>> Start MATERIAL PROVIDED
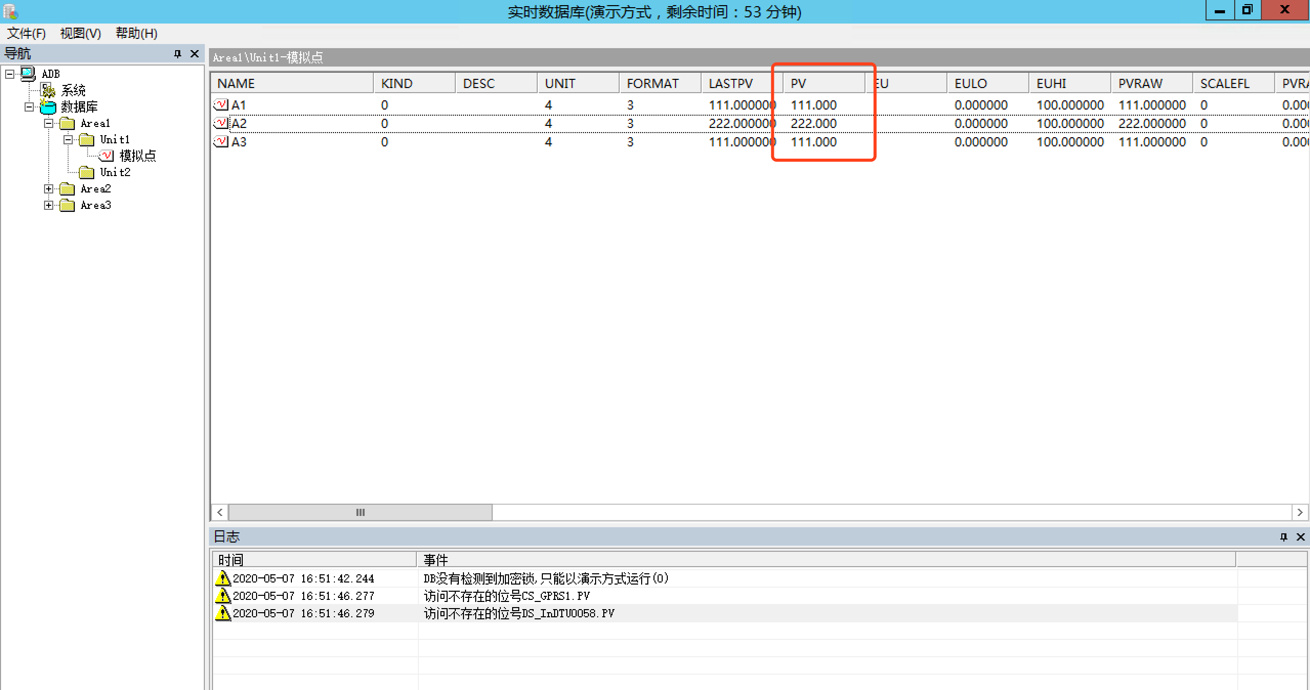Click the A3 point row icon

221,142
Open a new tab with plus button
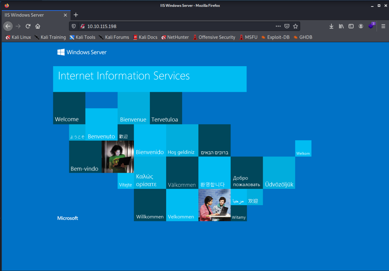 click(x=76, y=15)
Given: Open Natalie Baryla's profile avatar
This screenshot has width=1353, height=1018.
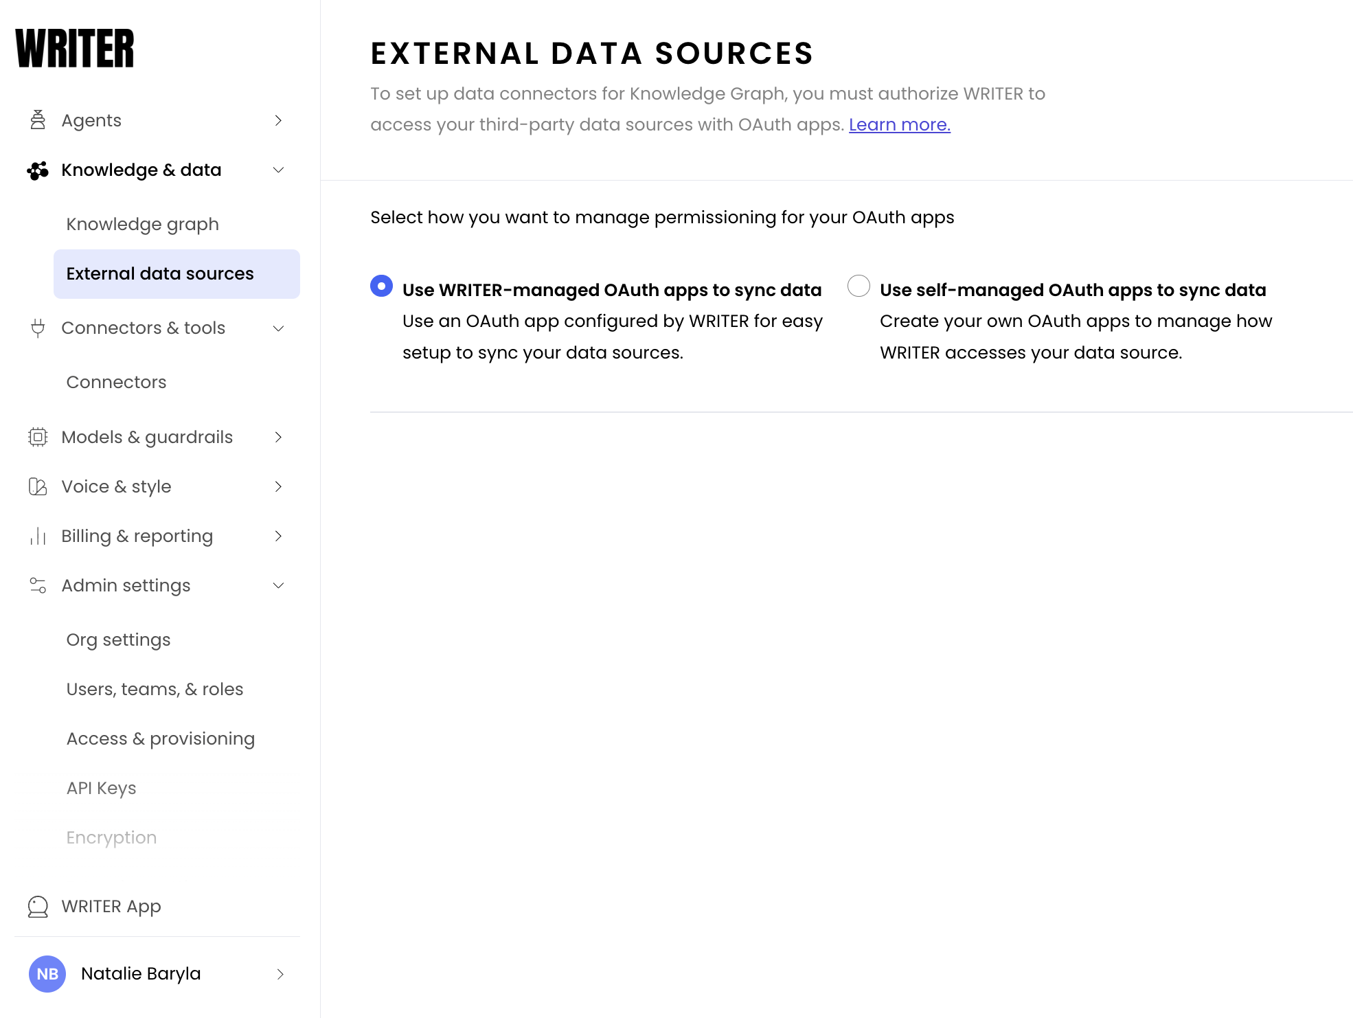Looking at the screenshot, I should [47, 974].
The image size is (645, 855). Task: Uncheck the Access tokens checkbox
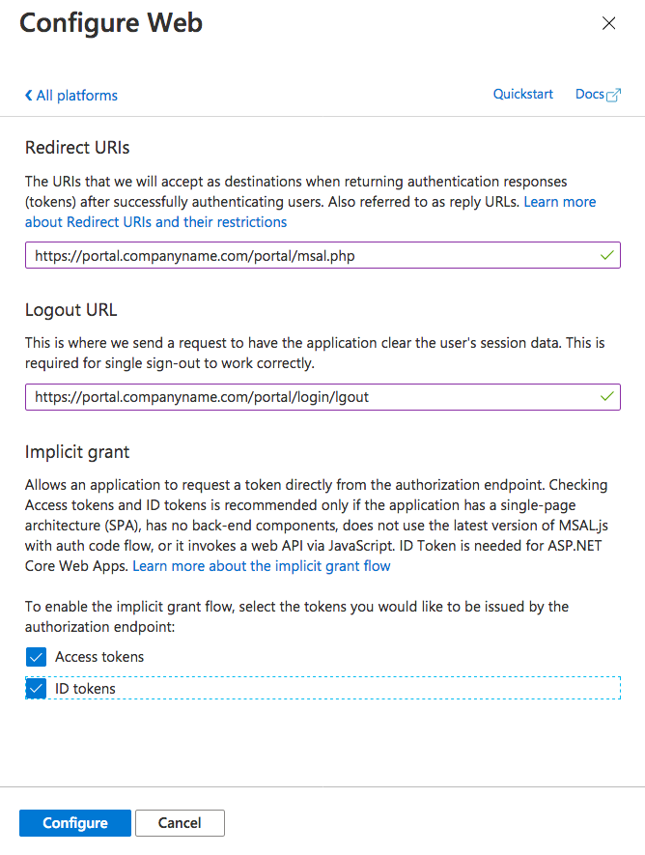pyautogui.click(x=36, y=657)
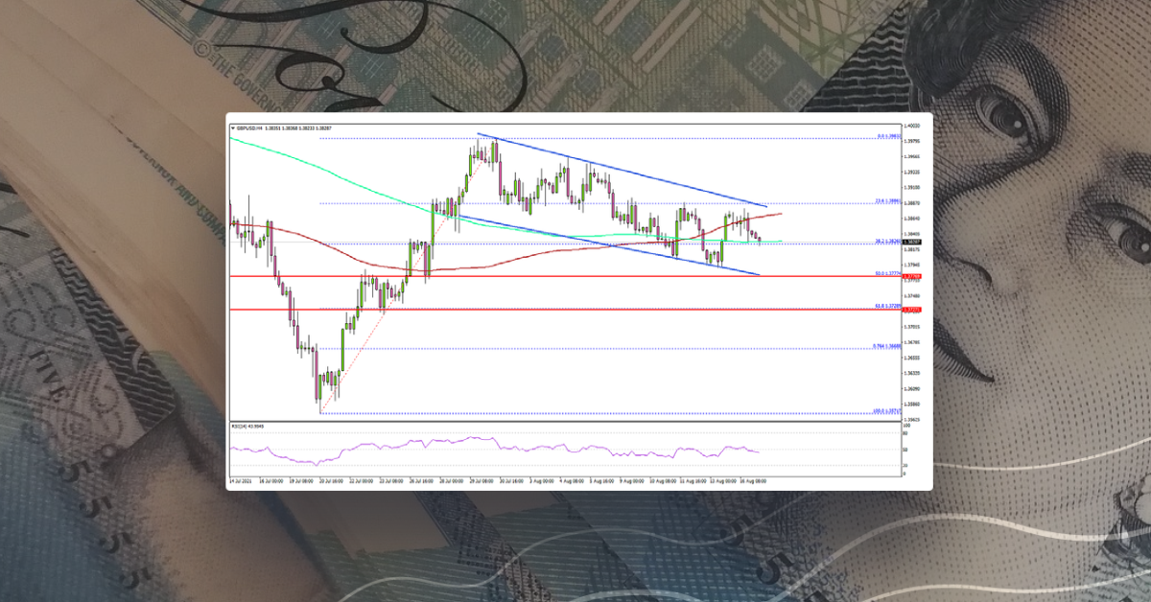Click the RSI(14) indicator label
Screen dimensions: 1151x602
242,424
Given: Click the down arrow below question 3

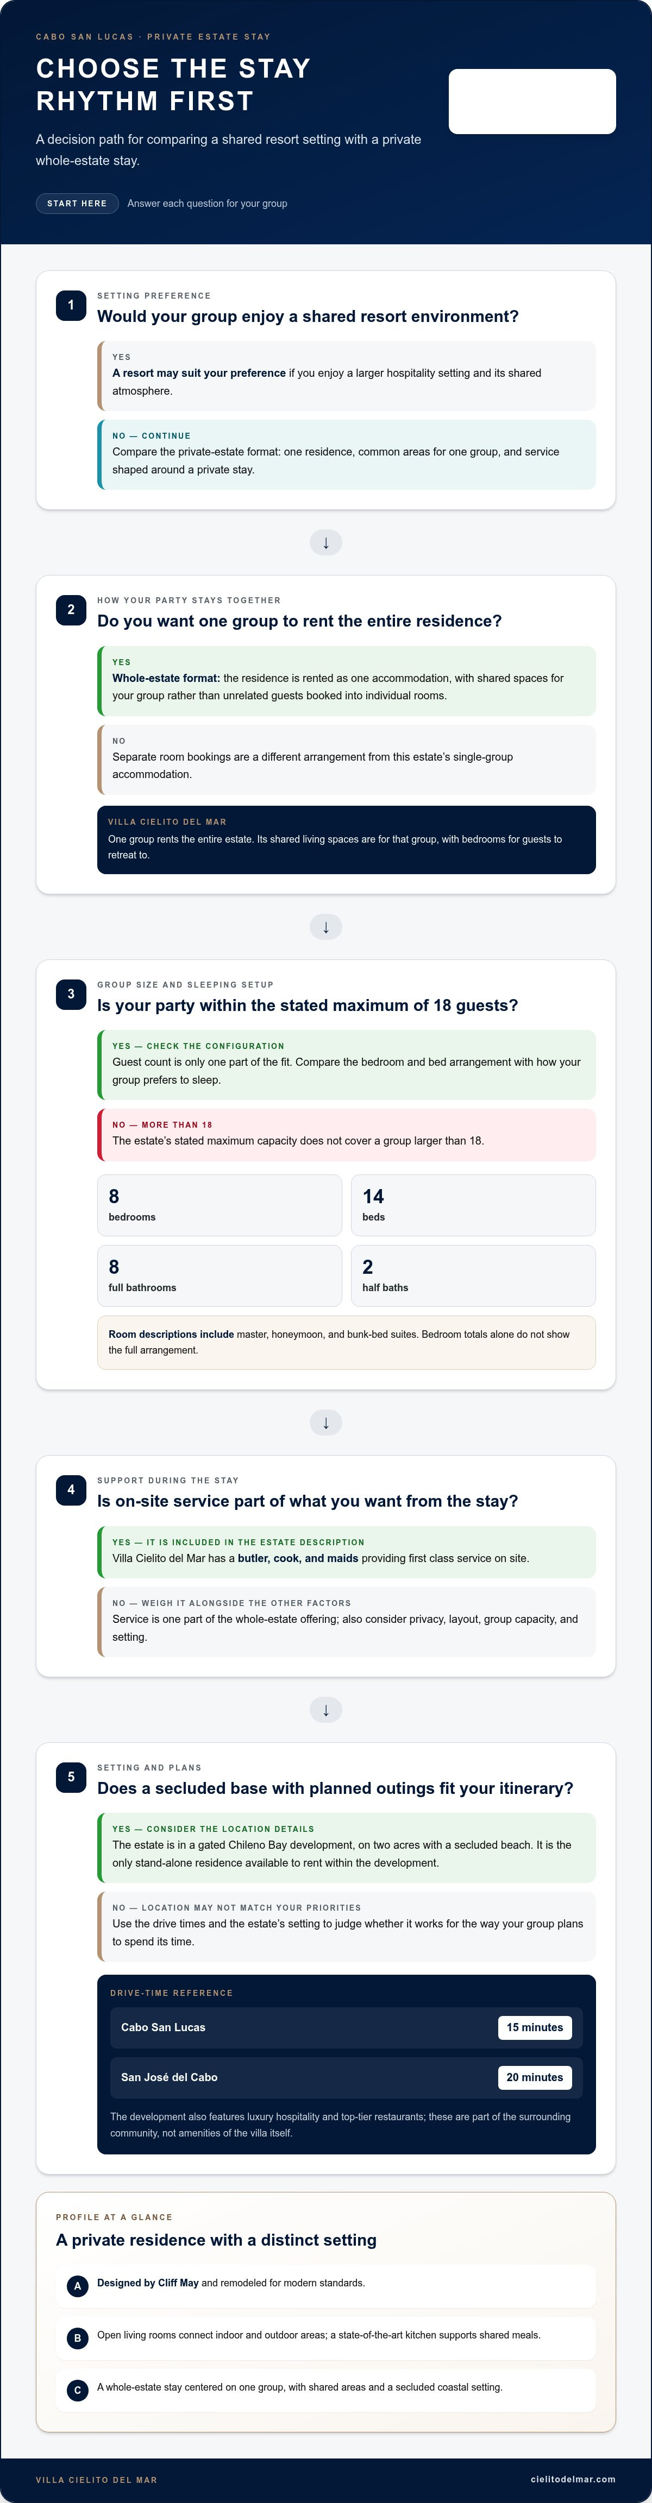Looking at the screenshot, I should [x=326, y=1423].
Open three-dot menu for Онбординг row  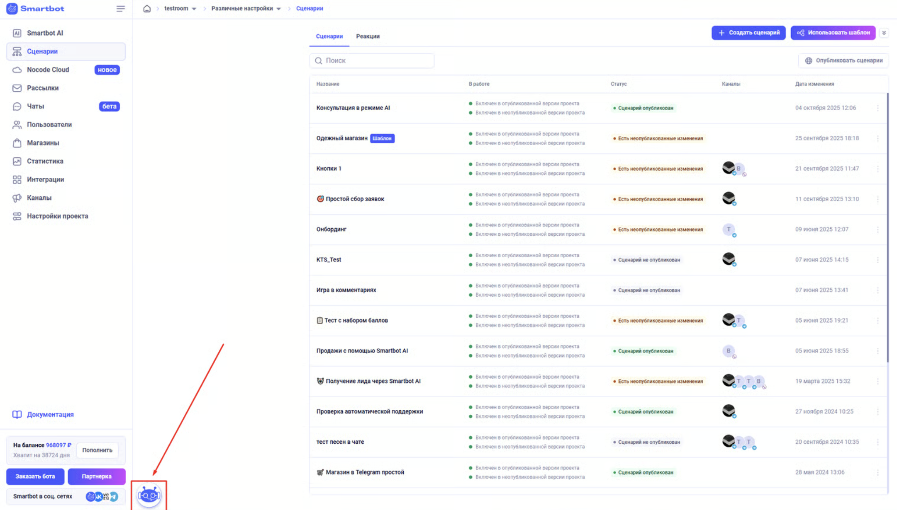click(878, 230)
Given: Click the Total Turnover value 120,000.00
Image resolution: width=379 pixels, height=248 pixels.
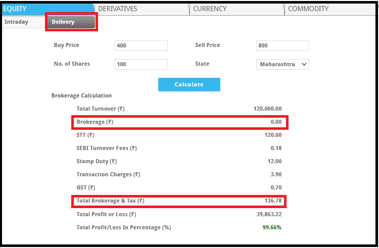Looking at the screenshot, I should [x=267, y=109].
>> End MATERIAL PROVIDED
PROBLEM DESCRIPTION: Copy out each line in the items above that contains the string "height", matching case exactly.

ANSWER FOR THE TASK:
This screenshot has width=1353, height=1018.
Image resolution: width=379 pixels, height=248 pixels.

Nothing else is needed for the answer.